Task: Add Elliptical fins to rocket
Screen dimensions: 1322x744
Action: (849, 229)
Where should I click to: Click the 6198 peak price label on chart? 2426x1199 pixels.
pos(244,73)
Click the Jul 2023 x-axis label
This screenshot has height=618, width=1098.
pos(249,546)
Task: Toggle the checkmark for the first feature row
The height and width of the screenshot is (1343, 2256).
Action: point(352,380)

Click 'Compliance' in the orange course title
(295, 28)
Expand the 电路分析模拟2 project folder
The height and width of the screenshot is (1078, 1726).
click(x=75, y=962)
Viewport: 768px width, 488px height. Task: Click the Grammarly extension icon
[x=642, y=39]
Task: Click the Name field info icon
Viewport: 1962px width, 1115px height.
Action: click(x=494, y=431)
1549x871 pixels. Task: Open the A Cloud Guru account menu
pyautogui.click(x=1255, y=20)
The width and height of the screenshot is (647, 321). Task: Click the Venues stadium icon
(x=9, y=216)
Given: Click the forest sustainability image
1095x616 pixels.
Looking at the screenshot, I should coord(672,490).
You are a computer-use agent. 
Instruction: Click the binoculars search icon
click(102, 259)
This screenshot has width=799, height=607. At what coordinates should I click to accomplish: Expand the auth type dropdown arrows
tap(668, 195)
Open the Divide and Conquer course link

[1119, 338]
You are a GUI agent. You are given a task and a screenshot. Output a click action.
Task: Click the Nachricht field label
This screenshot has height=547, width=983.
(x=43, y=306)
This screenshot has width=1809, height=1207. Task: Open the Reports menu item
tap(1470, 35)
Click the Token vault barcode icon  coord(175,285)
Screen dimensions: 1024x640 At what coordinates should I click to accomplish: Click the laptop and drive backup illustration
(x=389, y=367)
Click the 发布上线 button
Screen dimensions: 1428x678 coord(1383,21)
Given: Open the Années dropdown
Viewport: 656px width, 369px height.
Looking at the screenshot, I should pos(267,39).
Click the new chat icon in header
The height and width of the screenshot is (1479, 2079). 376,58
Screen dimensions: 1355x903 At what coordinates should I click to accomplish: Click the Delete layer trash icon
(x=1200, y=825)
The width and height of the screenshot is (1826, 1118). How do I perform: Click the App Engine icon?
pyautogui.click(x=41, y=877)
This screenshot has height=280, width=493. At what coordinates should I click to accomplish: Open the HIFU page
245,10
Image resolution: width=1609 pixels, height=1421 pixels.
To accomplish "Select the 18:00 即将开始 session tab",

- What needs to be done -
Please copy each line from the material above in which the string "agent" appears.

- Reply to the exercise -
You are a computer-use agent. 
You are a GUI agent. You are given a task and a screenshot. Output a click action.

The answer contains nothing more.